Ministry takes aim at public ignorance as Malaysians’ life expectancy plateaus

Health Minister Datuk Seri Dzulkefly Ahmad speaks during the press conference on the fight against high cholesterol and heart disease in Kuala Lumpur March 27, 2019. — Picture by Choo Choy May
Health Minister Datuk Seri Dzulkefly Ahmad speaks during the press conference on the fight against high cholesterol and heart disease in Kuala Lumpur March 27, 2019. — Picture by Choo Choy May

KUALA LUMPUR, March 27 — Ignorance over the effects of high blood cholesterol is driving escalating cases of heart diseases and other non-communicable diseases (NCDs), the Ministry of Health (MoH) said today.

Health Minister Datuk Seri Dzulkefly Ahmad explained that misconception over the “silent killer” of high blood cholesterol is driving Malaysians to falsely think that it is associated with gender, body weight and fitness level.

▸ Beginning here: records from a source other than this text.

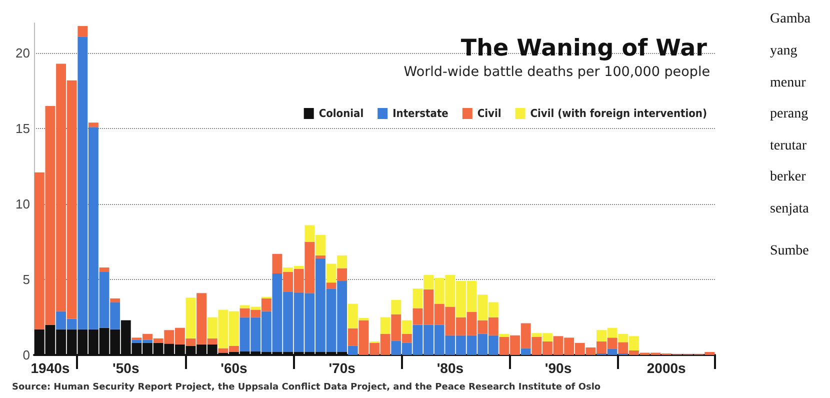  Describe the element at coordinates (619, 114) in the screenshot. I see `legend-label: Civil (with foreign intervention)` at that location. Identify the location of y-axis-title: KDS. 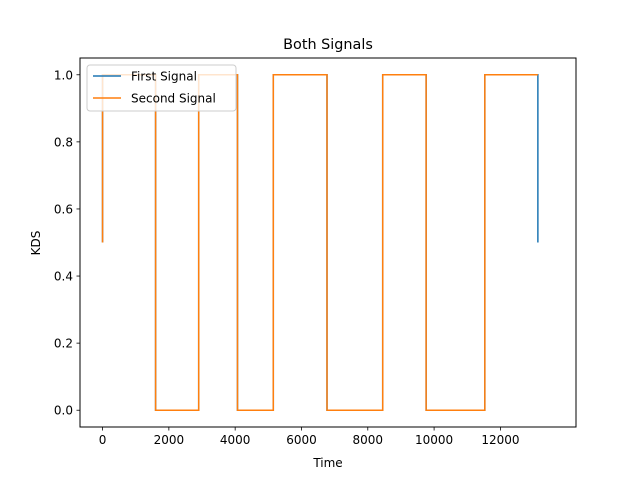
(36, 244).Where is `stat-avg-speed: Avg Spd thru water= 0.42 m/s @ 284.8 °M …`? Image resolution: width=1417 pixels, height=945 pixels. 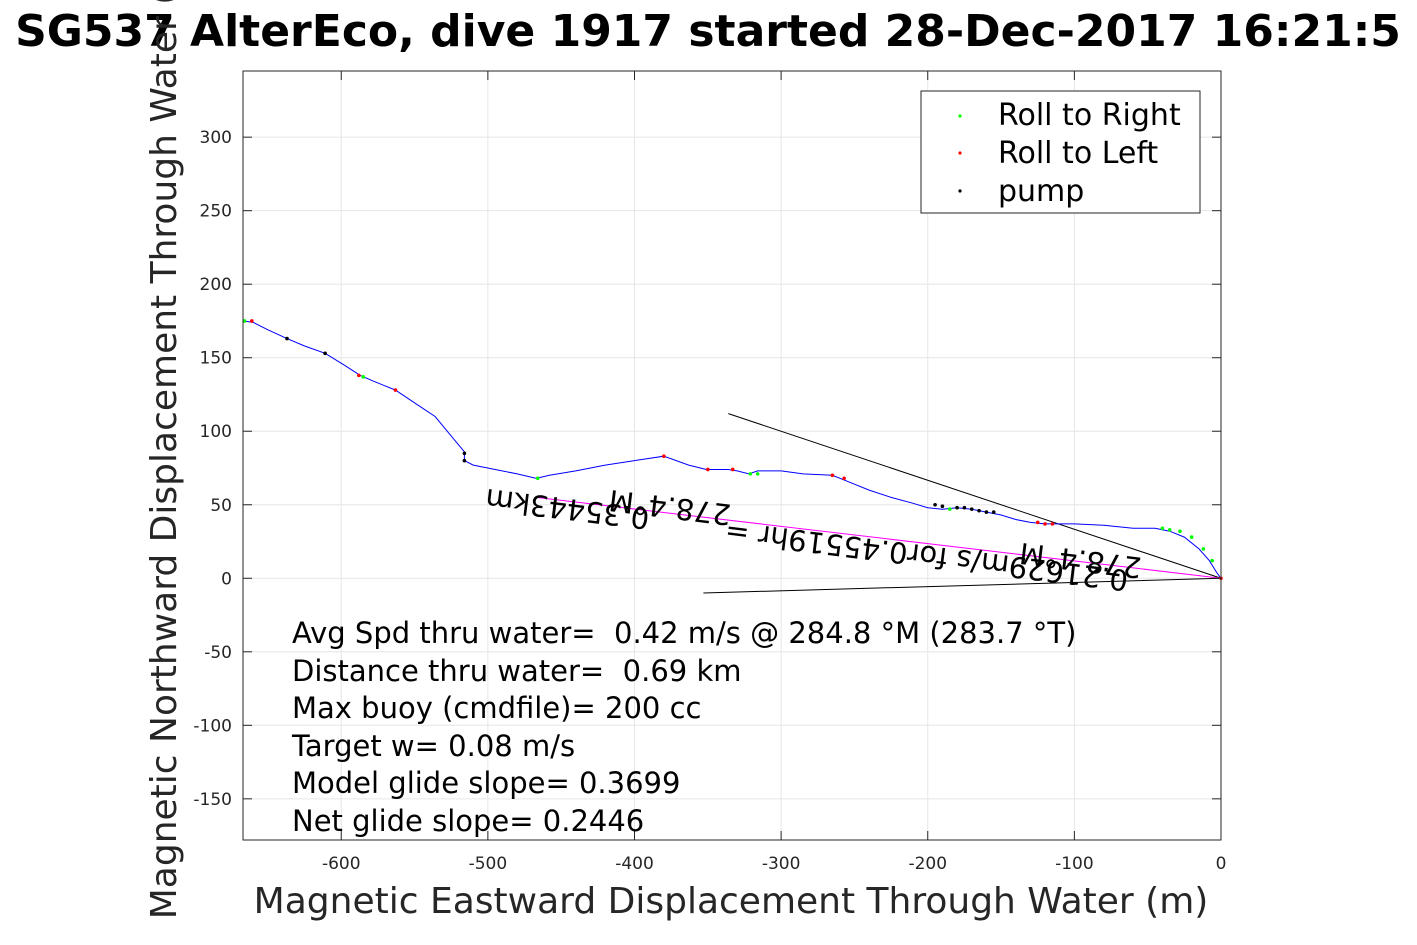 stat-avg-speed: Avg Spd thru water= 0.42 m/s @ 284.8 °M … is located at coordinates (684, 633).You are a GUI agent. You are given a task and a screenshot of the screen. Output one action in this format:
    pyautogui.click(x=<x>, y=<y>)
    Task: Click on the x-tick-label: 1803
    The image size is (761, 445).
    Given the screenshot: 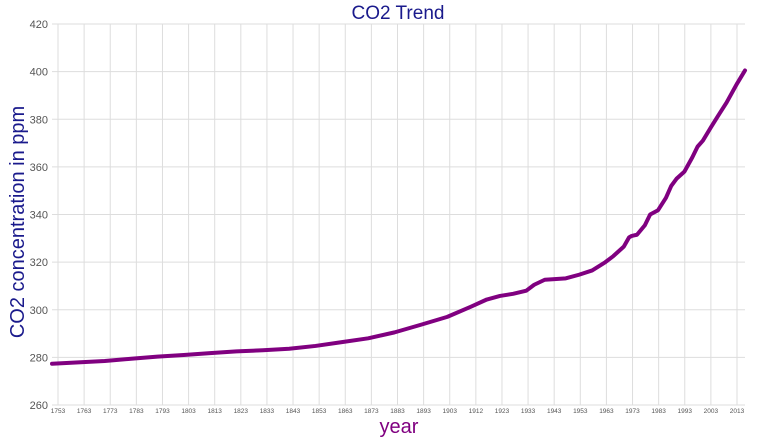 What is the action you would take?
    pyautogui.click(x=188, y=412)
     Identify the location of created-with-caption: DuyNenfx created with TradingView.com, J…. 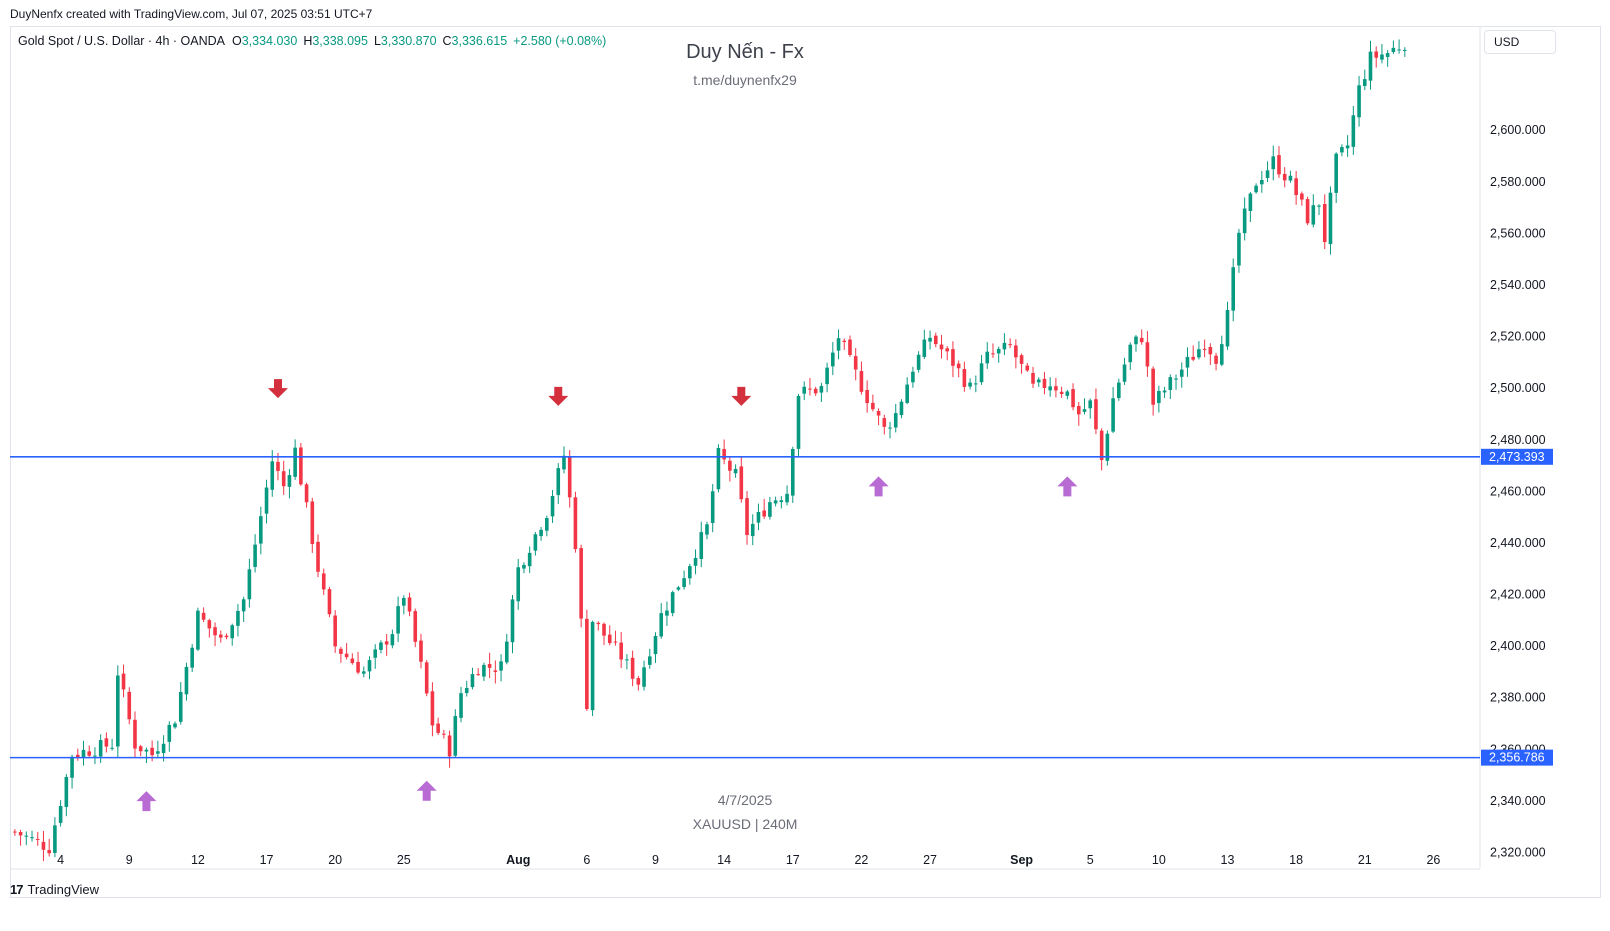
(192, 14).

“While high blood cholesterol is a national public health concern, the bigger epidemic is ignorance.

“In Malaysia, ignorance is fuelling high blood cholesterol and it needs to stop now,” Dzulkefly said at a ministry event here.

High blood cholesterol is one of the leading causes of heart disease, and subsequently heart attack and stroke, and yet many Malaysians feel they are not affected by it, he said.

The prevalence of high blood cholesterol is roughly half, at 47.7 per cent of the population.

This comes as coronary heart disease remains the principal cause of death here, with as many as 37 Malaysians dying of it each day in 2017 — a 54 per cent increase from 10 years ago.

Dzulkelfy also cited the Malaysian Health Systems Research, a study involving renowned United States institution Harvard University, which indicated that Malaysians’ lifespans are now plateauing compared to the rest of the region.

The average life expectancy of Malaysians has reportedly remained at 75 years while other nations’ residents live longer, he said.

He also mentioned that the average age of Malaysians with heart diseases is merely 58 years old, compared to Thailand (68), Singapore (61), China (63), US (66) and Canada (68).

Dzulkefly also highlighted Putrajaya’s move to offer free healthcare scheme for the bottom 40 per cent households called Peka B40, which will address the prevalence of NCDs among the low-income households.

The move is part of the MoH’s effort to address factors that contribute to NCDs, such as hypertension, hyperlipid, hypercholesterol, hyperlipidemia, hypercholesterolaemia and diabetes, along with obesity and smoking.